Pedro Sanchez: il pensiero politico del premier spagnolo

Qual è stata la rivoluzione che Pedro Sanchez ha portato in Spagna: ecco il suo pensiero e la netta svolta a sinistra negli ultimi anni

Luca Incoronato

Giornalista

Giornalista pubblicista e copywriter, ha accumulato esperienze in TV, redazioni giornalistiche fisiche e online, così come in TV, come autore, giornalista e copywriter. È esperto in materie economiche.

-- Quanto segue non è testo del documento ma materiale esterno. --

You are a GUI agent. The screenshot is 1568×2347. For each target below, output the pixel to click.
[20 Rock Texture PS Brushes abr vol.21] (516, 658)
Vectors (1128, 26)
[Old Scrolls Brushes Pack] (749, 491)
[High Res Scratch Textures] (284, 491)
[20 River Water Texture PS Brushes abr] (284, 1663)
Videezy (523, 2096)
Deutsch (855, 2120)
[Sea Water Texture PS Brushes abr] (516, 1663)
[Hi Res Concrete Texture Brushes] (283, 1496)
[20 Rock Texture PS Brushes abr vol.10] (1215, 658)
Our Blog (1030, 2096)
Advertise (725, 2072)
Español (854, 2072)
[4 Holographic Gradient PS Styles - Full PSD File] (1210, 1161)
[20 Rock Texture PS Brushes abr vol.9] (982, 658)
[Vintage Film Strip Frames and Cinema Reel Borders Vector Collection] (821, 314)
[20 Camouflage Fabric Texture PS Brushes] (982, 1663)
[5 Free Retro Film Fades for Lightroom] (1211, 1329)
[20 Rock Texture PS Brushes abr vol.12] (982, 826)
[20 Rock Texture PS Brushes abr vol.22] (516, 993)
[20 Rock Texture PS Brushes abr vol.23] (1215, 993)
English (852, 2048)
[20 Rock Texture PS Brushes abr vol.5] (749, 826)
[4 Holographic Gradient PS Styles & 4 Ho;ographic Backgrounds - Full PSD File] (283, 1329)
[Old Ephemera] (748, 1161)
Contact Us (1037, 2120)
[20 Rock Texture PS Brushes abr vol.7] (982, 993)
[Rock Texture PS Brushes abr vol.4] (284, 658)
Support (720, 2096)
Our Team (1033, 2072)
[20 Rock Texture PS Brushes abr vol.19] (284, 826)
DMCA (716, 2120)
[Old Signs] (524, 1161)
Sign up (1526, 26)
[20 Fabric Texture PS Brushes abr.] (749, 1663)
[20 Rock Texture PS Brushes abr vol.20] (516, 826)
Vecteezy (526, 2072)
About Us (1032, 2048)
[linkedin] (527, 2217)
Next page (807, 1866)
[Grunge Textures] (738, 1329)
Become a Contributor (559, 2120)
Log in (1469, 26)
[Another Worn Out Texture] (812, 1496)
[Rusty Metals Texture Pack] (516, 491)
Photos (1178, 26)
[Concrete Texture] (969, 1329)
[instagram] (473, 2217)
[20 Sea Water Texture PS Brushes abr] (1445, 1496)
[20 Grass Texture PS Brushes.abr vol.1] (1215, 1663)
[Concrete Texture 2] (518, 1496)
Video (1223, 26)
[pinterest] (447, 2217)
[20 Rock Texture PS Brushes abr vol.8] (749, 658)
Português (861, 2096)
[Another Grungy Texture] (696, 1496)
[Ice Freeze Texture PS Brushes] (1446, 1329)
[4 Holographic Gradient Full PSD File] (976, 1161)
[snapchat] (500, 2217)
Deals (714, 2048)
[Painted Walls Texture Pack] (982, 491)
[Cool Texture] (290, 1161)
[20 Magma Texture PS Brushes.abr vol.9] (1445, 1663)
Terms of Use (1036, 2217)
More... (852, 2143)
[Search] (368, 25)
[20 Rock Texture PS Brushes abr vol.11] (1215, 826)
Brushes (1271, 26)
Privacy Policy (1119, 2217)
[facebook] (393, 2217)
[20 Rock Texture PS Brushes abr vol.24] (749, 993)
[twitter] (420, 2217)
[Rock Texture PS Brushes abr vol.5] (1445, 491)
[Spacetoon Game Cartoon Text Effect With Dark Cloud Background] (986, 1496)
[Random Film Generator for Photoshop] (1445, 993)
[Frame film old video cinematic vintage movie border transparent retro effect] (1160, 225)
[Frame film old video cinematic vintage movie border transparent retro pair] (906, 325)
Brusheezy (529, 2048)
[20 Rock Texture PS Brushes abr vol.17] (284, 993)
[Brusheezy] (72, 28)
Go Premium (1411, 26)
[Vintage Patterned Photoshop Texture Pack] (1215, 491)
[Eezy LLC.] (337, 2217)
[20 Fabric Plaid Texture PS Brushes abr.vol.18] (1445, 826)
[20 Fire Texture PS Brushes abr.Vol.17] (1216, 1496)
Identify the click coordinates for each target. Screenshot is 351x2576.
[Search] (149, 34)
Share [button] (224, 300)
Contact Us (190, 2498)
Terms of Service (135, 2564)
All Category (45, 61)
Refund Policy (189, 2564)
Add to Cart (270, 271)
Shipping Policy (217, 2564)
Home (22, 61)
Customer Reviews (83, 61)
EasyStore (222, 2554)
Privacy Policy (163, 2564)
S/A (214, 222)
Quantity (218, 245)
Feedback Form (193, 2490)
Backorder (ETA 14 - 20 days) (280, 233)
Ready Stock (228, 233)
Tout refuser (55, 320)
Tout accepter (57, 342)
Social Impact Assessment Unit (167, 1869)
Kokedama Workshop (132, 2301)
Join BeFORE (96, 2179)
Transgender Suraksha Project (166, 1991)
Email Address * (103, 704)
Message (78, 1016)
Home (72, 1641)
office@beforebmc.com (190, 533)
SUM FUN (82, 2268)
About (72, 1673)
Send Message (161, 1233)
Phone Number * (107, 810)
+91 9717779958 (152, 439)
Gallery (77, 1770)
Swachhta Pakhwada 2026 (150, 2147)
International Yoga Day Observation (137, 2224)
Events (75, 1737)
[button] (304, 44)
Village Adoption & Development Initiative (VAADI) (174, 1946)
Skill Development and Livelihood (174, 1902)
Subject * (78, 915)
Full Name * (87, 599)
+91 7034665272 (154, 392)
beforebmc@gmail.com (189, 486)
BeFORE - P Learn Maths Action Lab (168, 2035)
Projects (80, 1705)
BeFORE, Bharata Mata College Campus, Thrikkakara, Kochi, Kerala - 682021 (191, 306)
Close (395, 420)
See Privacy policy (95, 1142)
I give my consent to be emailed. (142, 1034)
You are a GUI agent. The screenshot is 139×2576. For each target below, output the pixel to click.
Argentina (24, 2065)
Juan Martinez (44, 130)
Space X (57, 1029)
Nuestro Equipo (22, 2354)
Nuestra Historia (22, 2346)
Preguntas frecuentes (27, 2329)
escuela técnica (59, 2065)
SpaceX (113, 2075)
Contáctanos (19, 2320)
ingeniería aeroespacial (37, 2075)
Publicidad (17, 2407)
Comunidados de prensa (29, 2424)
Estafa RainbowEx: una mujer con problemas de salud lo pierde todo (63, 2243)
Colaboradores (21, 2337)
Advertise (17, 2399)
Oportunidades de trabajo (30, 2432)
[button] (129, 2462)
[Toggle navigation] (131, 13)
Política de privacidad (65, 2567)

Nato a Madrid nel 1972, Pedro Sanchez è il presidente uscente del Governo di Spagna, oltre che segretario del Partito Socialista Operaio Spagnolo. Il suo operato è stato particolarmente acclamato, essendo riuscito a guidare il suo schieramento in una fase europea particolarmente delicata per i movimenti progressisti. Nel 2018 è riuscito a far cadere il governo di Mariano Rajoy, il cui partito era stato travolto da una serie di scandali. È così divenuto primo ministro ma l’esecutivo non vantava della necessaria maggioranza, il che ha portato a nuove elezioni, anticipate ad aprile 2019. Un processo non risultato risolutivo, il che ha costretto a ripeterle a novembre 2019, portando alla nascita del governo di coalizione tra Socialisti e la sinistra di Podemos. Il tutto è durato fino alle dimissioni di Sanchez nel 2023.

Il pensiero politico

Il governo di Pedro Sanchez è stato decisamente il più socialista d’Europa, tanto sul fronte economico quanto in merito alla lotta alle disuguaglianze e per il rispetto dei diritti civili di tutti i cittadini.

Quello che ha portato avanti, ha spiegato, è un “modello spagnolo” in grado di funzionare realmente, perché la socialdemocrazia non è affatto un concetto vecchio: “Rivitalizzarla è l’unica risposta globale alla conquista dei diritti, per una fiscalità equa, alla parità di genere e all’emergenza climatica”.

Nonostante basi non propriamente solide, Sanchez è stato in grado di realizzare ogni punto del suo programma, dimostrando coraggio e rispetto nei confronti dei suoi elettori. Da economista qual è, uno dei punti cardine è stata la svolta del sistema fiscale, reso più equo per i cittadini in maggior difficoltà economiche.

Il suo nuovo socialismo ha diminuito il numero dei disoccupati grazie alla riforma del mercato del lavoro, premiando la stabilizzazione. Introdotti tanto il reddito minimo quanto l’aumento del salario minimo. A ciò si è aggiunta una legge a tutela dei rider. Previsto inoltre un contributo di solidarietà per i più ricchi e un provvedimento per imposte straordinarie con prelievi sui maxiprofitti delle società energetiche.

Svolta a sinistra

Pedro Sánchez è stato uno dei leader che si è ritrovato a dover gestire l’emergenza pandemia di Covid-19. Terminata la fase complessa e drammatica, ha di fatto imposto una virata netta a sinistra al suo governo. Ciò vale tanto per la politica economica quanto per quella sociale. Sul fronte estero, poi, ha mantenuto saldo il proprio sostegno all’Ucraina dopo l’invasione da parte della Russia di Putin.

Come detto, ha avviato una manovra di prelievo degli extraprofitti delle società energetiche, a fine 2021, per poi operare un taglio delle bollette alle fasce più povere. Una manovra addirittura ampliata dopo la guerra in Ucraina, considerando gli effetti avuti sul costo della vita. Basti pensare all’Iva sulle bollette, scesa dal 21 al 10% nel 2021 e poi ancora dal 10 al 5% nel 2022.

È stato imposto inoltre un tetto ai prezzi per il sistema di generazione elettrico da gas naturale. Ciò in favore dei consumatori. Tagliate le accise sui carburanti del 20% e favorito un sussidio del 30$ per i trasporti ferroviari e metropolitani a quei soggetti con reddito medio basso.

Come se non bastasse, la riforma del lavoro è stata epocale, tra le più radicali della storia della Spagna moderna. L’applicazione delle clausole è stata ridotta notevolmente per le assunzioni a tempo determinato. Il risultato? Contratti a tempo indeterminato aumentati del 238% nel 2022.